Do you need both conditions to be true? I thought (a) is sufficient (if
the soft-dirty and related checks succeed).

>
> In any other case, you clearly missed to COW or the modifications might
> get lost if the PTE is not dirty.
>
> MAP_SHARED is a bit more involved. But whether the pte is dirty might be
> good enough ... but this needs a lot more care.
>
>>> But yeah, it's all confusing so I might just be wrong regarding
>>> pagecache pages.
>>
>> Just to note: I am not very courageous and I did not intend to change
>> condition for when non-anonymous pages are set as writable. That’s the
>> reason I did not change the dirty for non-writable non-anonymous entries (as
>> Peter said). And that’s the reason that setting the dirty bit (at least as I
>> should have done it) is only performed after we made the decision on the
>> write-bit.
>
> Good. As long as we stick to anonymous pages I roughly know what we we
> can and cannot do at this point :)
>
>
> The problem I see is that detection whether we can write requires the
> dirty bit ... and whether to set the dirty bit requires the information
> whether we can write.
>
> Again, for anonymous pages we should be able to relax the "dirty"
> requirement when detecting whether we can write.

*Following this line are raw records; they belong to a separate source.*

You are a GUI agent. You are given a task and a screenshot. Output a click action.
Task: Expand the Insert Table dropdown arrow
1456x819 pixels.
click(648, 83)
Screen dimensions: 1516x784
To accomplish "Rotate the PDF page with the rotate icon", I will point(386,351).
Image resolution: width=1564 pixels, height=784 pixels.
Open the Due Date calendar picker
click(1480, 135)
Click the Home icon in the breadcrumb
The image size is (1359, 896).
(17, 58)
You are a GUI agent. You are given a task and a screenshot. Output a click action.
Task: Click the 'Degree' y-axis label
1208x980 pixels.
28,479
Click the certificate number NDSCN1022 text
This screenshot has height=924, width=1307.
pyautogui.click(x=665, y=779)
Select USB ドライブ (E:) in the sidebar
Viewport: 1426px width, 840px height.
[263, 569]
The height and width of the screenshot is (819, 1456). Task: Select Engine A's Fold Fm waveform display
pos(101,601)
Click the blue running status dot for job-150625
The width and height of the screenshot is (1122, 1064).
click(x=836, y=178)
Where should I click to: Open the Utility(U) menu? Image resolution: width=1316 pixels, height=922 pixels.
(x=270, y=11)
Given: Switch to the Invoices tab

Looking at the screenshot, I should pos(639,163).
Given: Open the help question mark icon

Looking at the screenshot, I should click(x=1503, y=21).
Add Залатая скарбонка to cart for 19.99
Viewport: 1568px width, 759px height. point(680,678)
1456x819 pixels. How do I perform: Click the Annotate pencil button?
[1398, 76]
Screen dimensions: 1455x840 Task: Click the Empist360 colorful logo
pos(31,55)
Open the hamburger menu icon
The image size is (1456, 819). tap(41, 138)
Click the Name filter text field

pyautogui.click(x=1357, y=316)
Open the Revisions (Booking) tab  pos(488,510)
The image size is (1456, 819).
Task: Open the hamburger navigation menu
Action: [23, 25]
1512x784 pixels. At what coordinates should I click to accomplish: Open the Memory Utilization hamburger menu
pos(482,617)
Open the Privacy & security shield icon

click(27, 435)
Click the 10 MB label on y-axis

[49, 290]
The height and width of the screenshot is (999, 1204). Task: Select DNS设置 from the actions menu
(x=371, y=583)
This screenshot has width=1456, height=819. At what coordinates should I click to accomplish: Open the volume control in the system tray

That’s all I wanted to do there.

>
>> IOW, after you made your decision about the write-bit, then and only then
>> you may be able to set the dirty bit for writable entries. Since the entry
>> is already writeable (i.e., can be written without a fault later directly
>> from userspace), there should be no concern of correctness when you set it.
>
> That makes sense to me. What keeps confusing me are architectures with
> and without a hw-managed dirty bit ... :)

I don’t know which arch you have in your mind. But the moment a PTE is
writable, then marking it logically/architecturally as dirty should be
fine.

But… if the Exclusive check is not good enough for private+anon without
the “logical” dirty bit, then there would be a problem.